DATASET RECORDS:

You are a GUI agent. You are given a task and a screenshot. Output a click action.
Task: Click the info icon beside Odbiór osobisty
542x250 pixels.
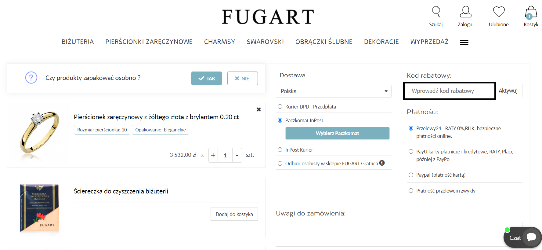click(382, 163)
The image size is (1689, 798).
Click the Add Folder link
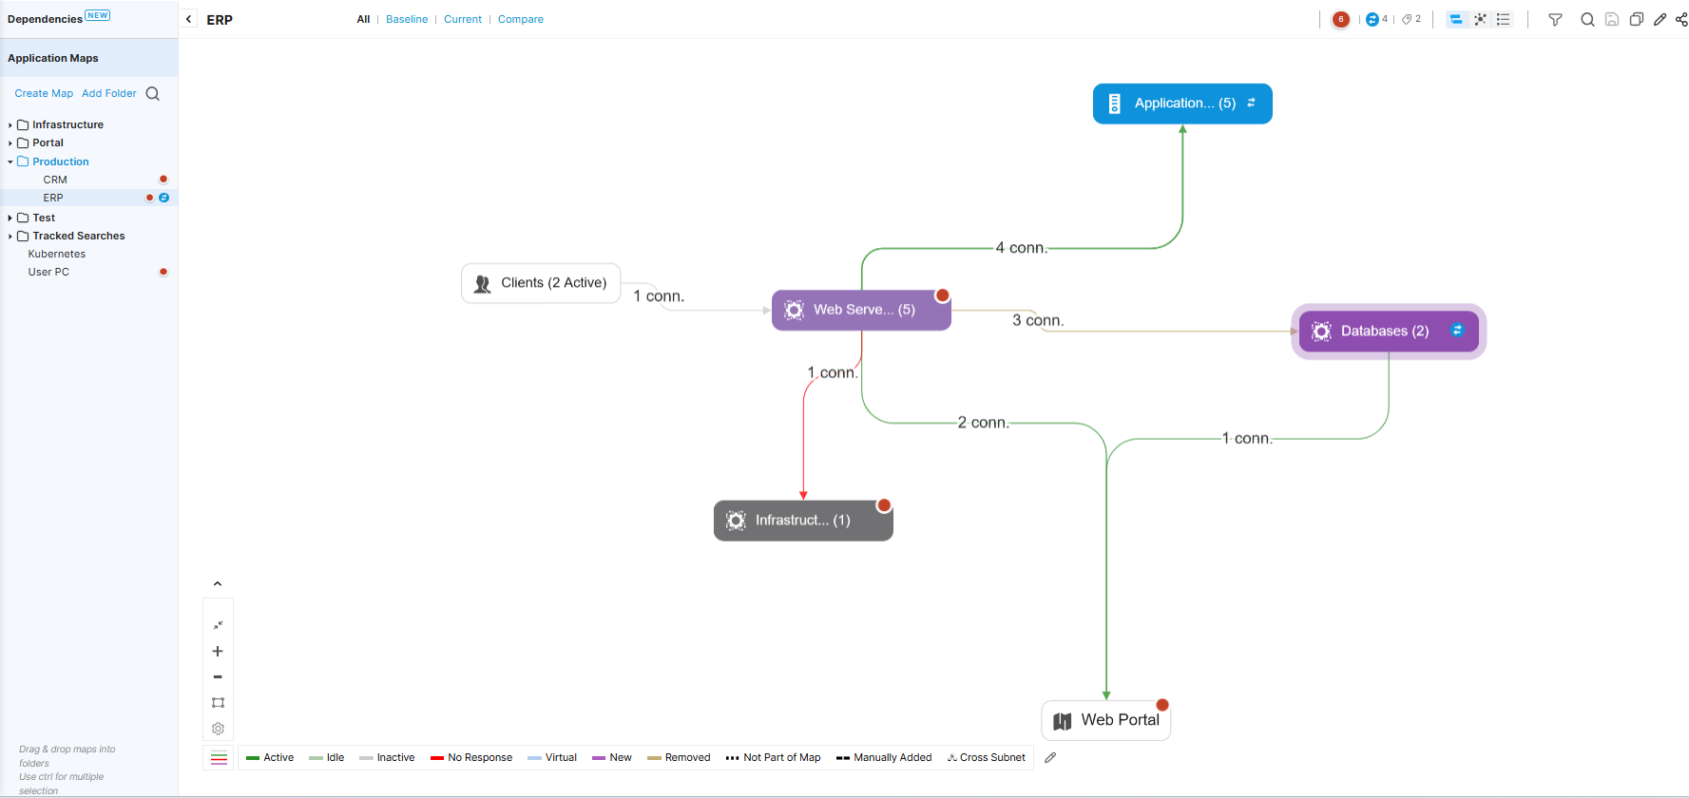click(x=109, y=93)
* * *
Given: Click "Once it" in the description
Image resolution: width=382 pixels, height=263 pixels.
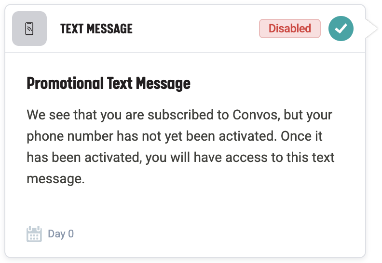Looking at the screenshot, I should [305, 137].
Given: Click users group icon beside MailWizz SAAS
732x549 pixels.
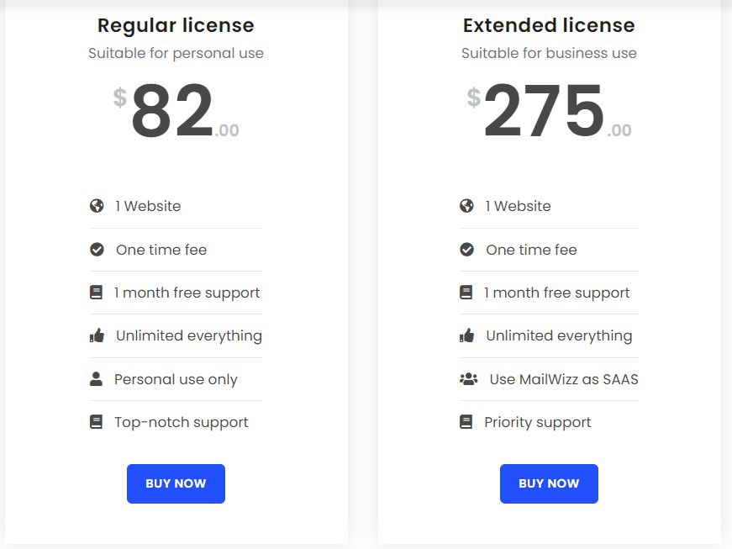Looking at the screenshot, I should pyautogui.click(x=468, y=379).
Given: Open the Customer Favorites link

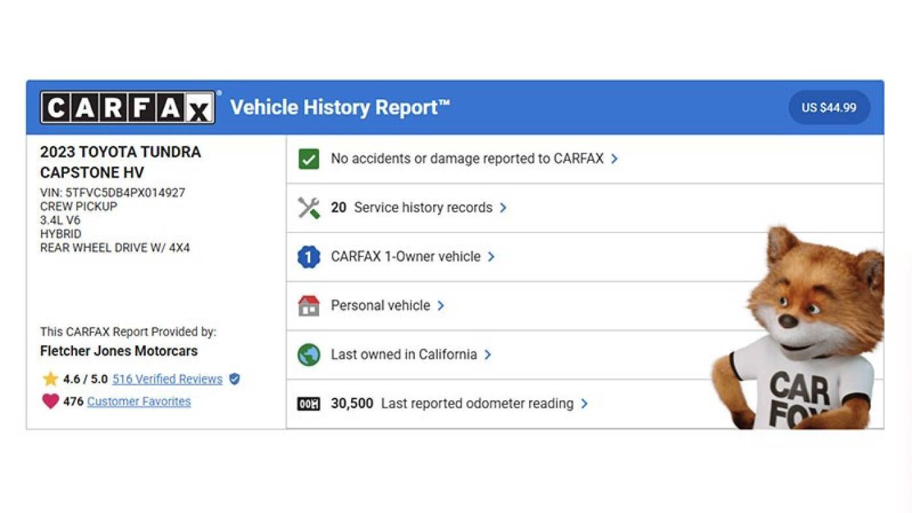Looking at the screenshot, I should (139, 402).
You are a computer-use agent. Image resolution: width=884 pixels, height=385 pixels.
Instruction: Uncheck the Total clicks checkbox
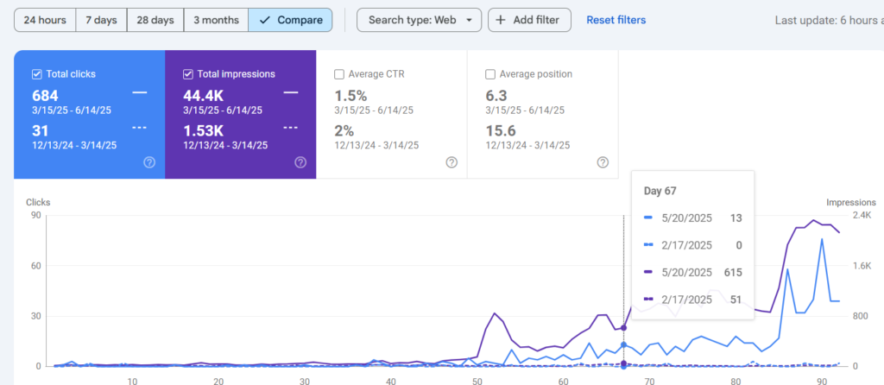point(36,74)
--
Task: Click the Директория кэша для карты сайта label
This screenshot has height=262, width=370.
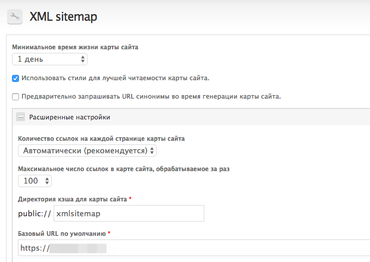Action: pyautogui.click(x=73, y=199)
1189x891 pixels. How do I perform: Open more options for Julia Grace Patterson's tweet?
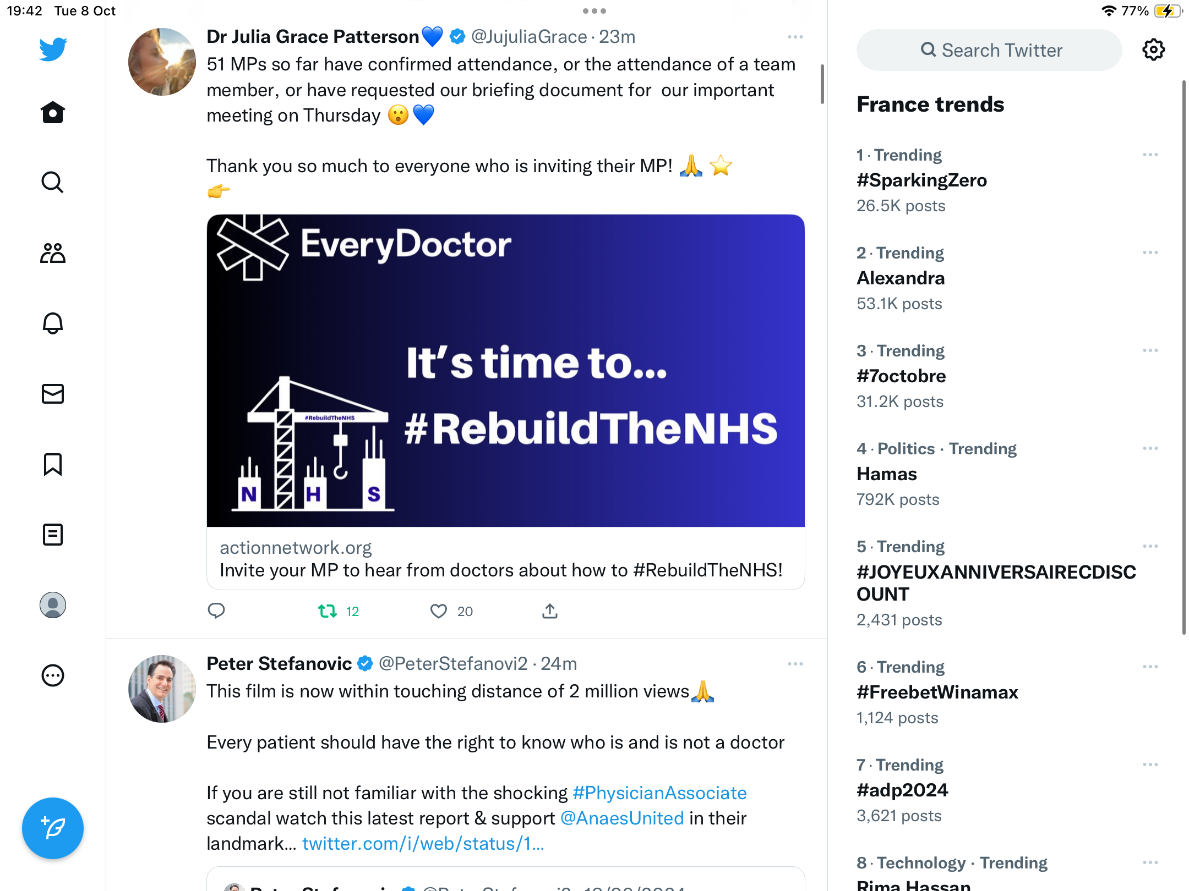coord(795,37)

EXERCISE INSTRUCTIONS: Collect every line from the records above that contains the word "agent".

RESPONSE BELOW:
You are a GUI agent. You are given a task and a screenshot. Output a click action.
You are a computer-use agent. Image resolution: width=884 pixels, height=385 pixels.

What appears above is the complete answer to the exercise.